#### Source extract
Wednesday, May 28, 2014

The Cosmic Consternation of Compatibility (Part One): "Pimped Out!"


NO SOUL EVER SLEPT MORE CONTENTEDLY THAN MY HEROIC FELINE SIDEKICK "PRETTY".
REST IN PEACE, MY KITTY, THIS MEMORIAL DAY WEEKEND...
(Two years apart, but she's still in my heart!!!)
 
“Since I don’t have any actual proof that she’s a prostitute, I can’t exactly quantify that my new upstairs neighbor may or may not be a hooker” I confided on the phone to my Dad, from whose side of the family I seem to have inherited my rather unorthodox abuse of ‘word-smithy-ness’.
“True...” he mused momentarily as he contemplated my ‘idea-logical’ blog post in progress, and the fact that my neighbor always appears with disturbingly disheveled hair in the same denim skirt and strappy sleeveless pink camisole.  “But perhaps you could hint that this might have become a ‘whore’-able situation?”

(My Dad is AWESOME!)
>>><<< 

As previously stated, I had no tenable explanation as to my new neighbor’s source of income to afford residence in our apartment building (seriously, if it wasn’t for Rent Control, I’d be living in a cardboard box); nor her inexplicably bizarre choices as to whenever the f*** she felt like moving her car (my ever so considerate text messages as to my morning departure times for work falling on deaf ears); and with my knuckles a wee bit sore from having to continuously rap on the door (I kid you not – rather than answer the polite knocking, she TEXTED me back, with “Ok, com8ng”), I found myself, quite literally, near my wit’s end.
########
Job item ▸ In the blog post, what does the upstairs neighbor always appear wearing?
#### Input data
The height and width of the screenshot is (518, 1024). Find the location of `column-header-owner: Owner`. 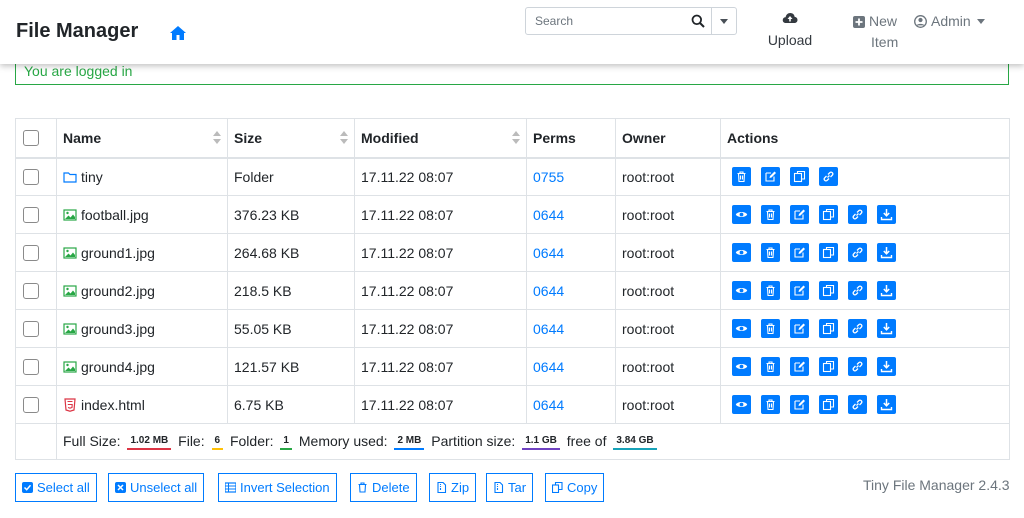

column-header-owner: Owner is located at coordinates (668, 138).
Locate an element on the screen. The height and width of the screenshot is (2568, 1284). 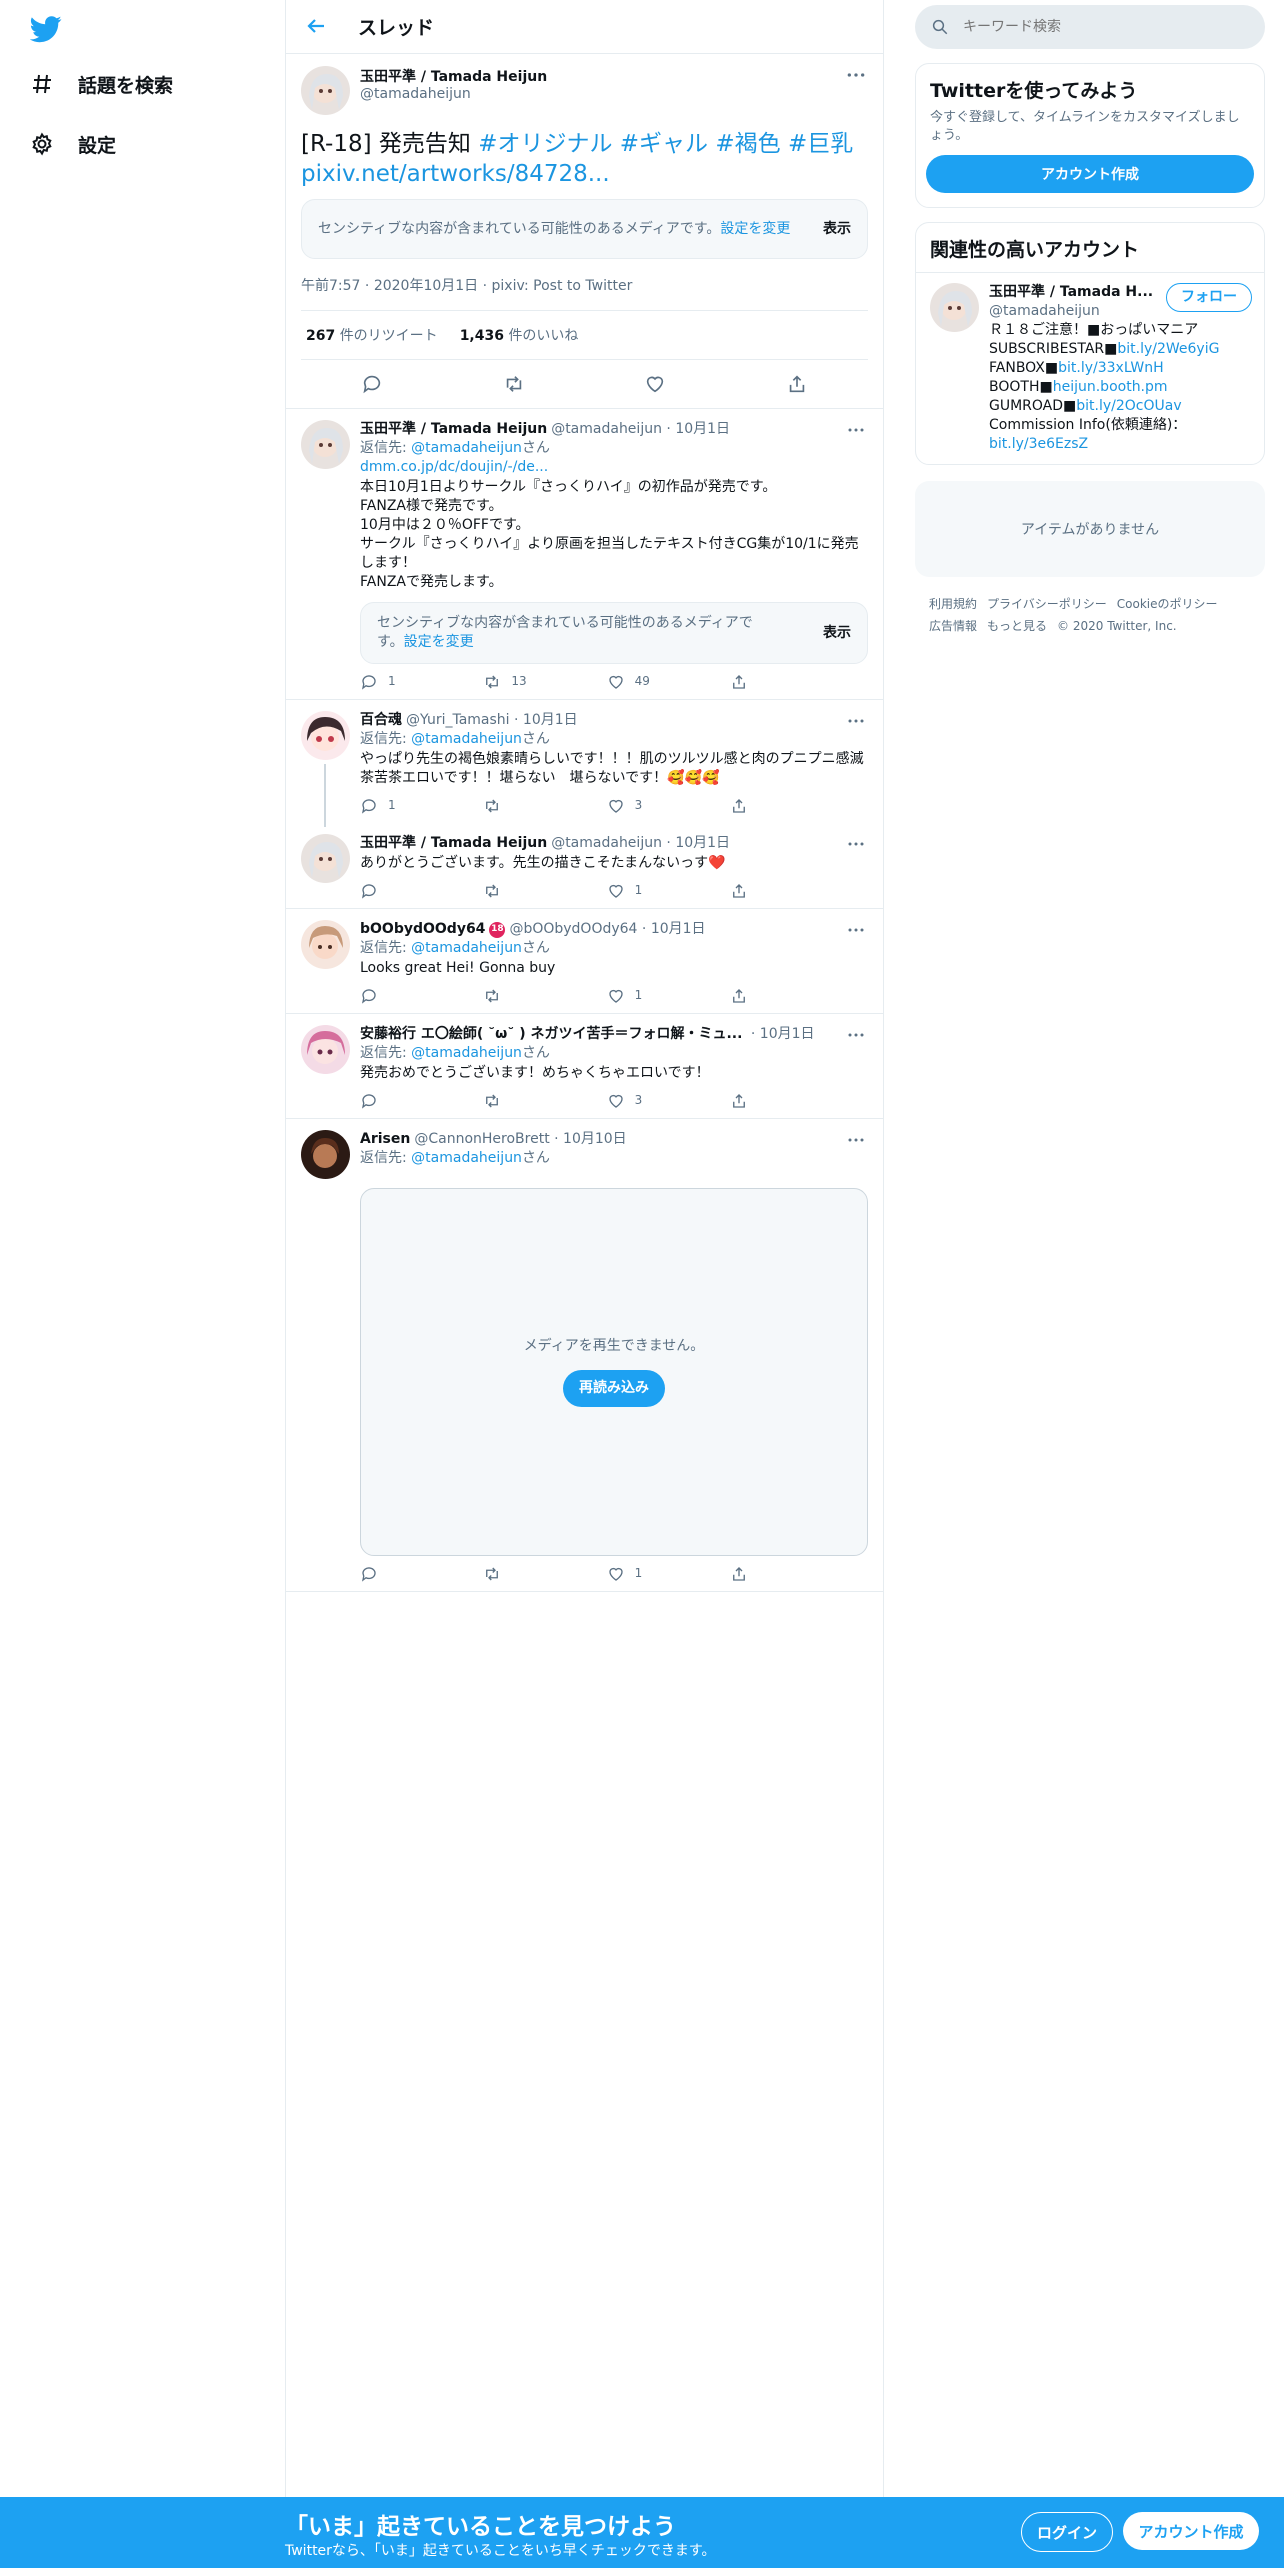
########
Task solution ▸ The same denim skirt and strappy sleeveless pink camisole.